━━━━━ DATA FOR REVIEW ━━━━━

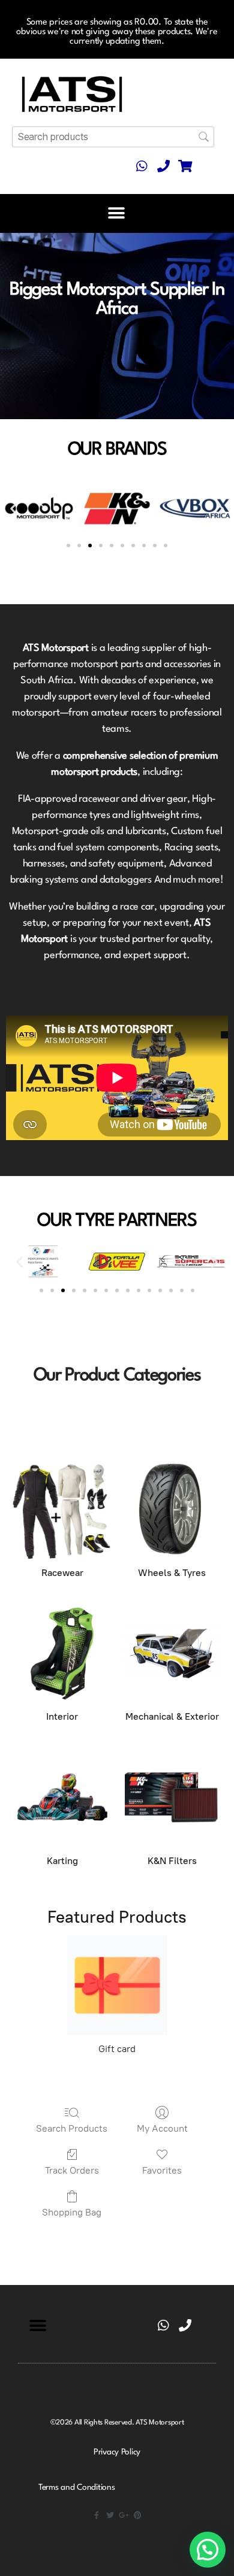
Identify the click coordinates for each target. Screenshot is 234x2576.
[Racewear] (62, 1509)
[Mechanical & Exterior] (172, 1654)
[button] (116, 213)
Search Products (71, 2128)
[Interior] (62, 1654)
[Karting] (62, 1797)
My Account (162, 2128)
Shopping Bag (71, 2212)
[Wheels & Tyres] (172, 1509)
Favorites (162, 2170)
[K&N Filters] (172, 1797)
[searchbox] (113, 136)
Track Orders (72, 2170)
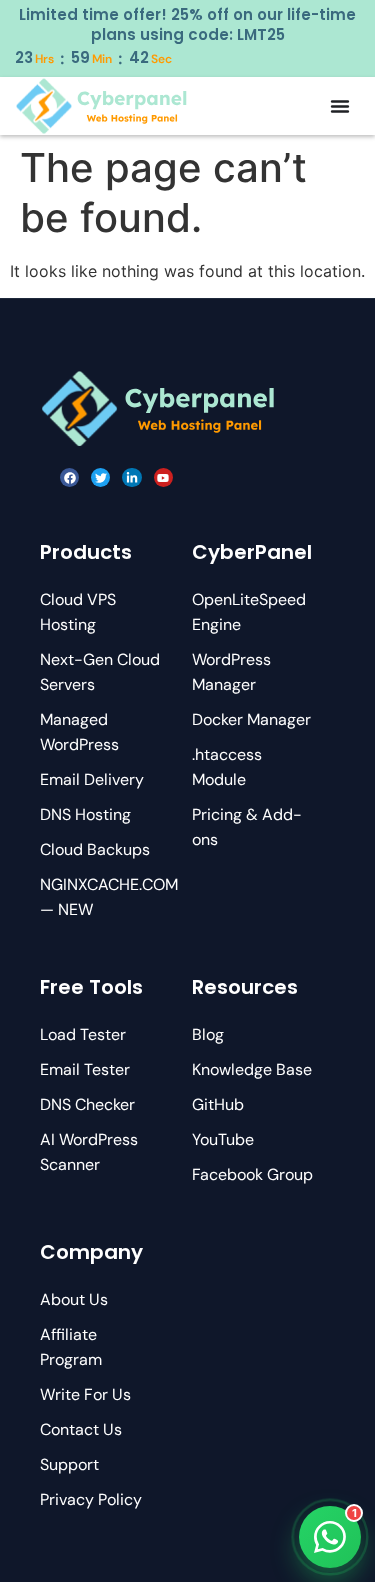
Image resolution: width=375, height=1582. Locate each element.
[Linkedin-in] (131, 477)
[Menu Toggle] (340, 106)
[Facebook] (69, 477)
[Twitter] (100, 477)
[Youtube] (163, 477)
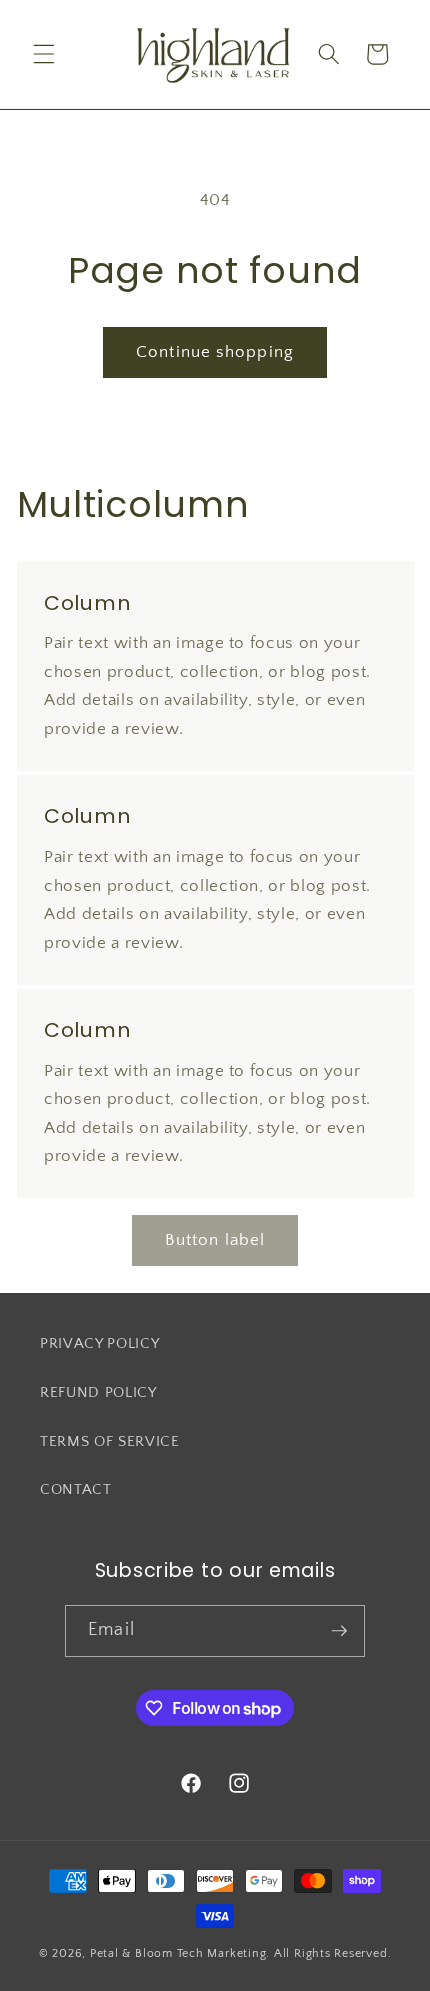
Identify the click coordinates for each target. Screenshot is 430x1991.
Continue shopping (215, 352)
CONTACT (76, 1489)
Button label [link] (215, 1240)
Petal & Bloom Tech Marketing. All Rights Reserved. (241, 1953)
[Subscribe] (339, 1631)
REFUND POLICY (98, 1392)
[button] (44, 54)
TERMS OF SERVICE (110, 1441)
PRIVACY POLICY (99, 1343)
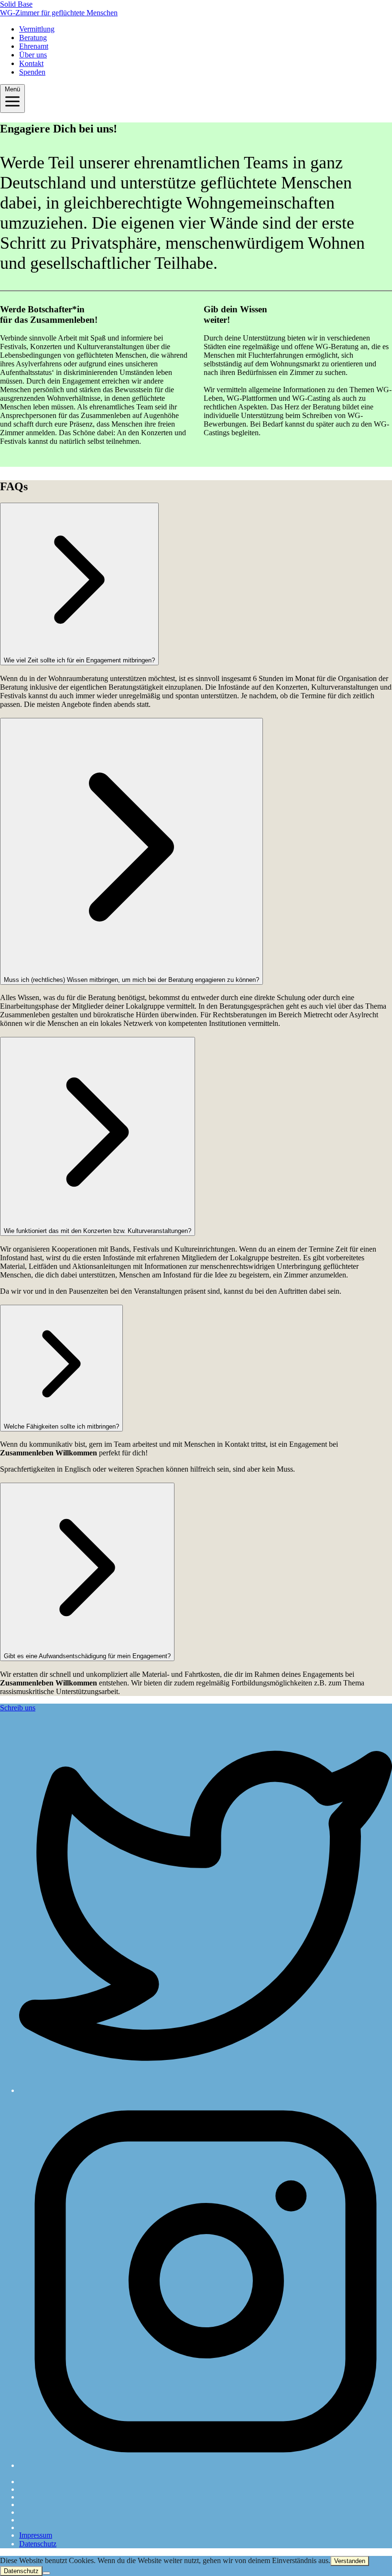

━━━━━

### PROBLEM DESCRIPTION
Every entry, exactly as written: transcribe it, passing over any pictures.

### RESPONSE TO THE TASK
Identify the click coordinates for each target. Screenshot is 234x2576.
[Racewear] (62, 1509)
[Mechanical & Exterior] (172, 1654)
[button] (116, 213)
Search Products (71, 2128)
[Interior] (62, 1654)
[Karting] (62, 1797)
My Account (162, 2128)
Shopping Bag (71, 2212)
[Wheels & Tyres] (172, 1509)
Favorites (162, 2170)
[K&N Filters] (172, 1797)
[searchbox] (113, 136)
Track Orders (72, 2170)
Image resolution: width=375, height=1582. Locate each element.
[Linkedin-in] (131, 477)
[Menu Toggle] (340, 106)
[Facebook] (69, 477)
[Twitter] (100, 477)
[Youtube] (163, 477)
Identify the click coordinates for each target. Screenshot is 430x1991.
Continue shopping (215, 352)
CONTACT (76, 1489)
Button label [link] (215, 1240)
Petal & Bloom Tech Marketing. All Rights Reserved. (241, 1953)
[Subscribe] (339, 1631)
REFUND POLICY (98, 1392)
[button] (44, 54)
TERMS OF SERVICE (110, 1441)
PRIVACY POLICY (99, 1343)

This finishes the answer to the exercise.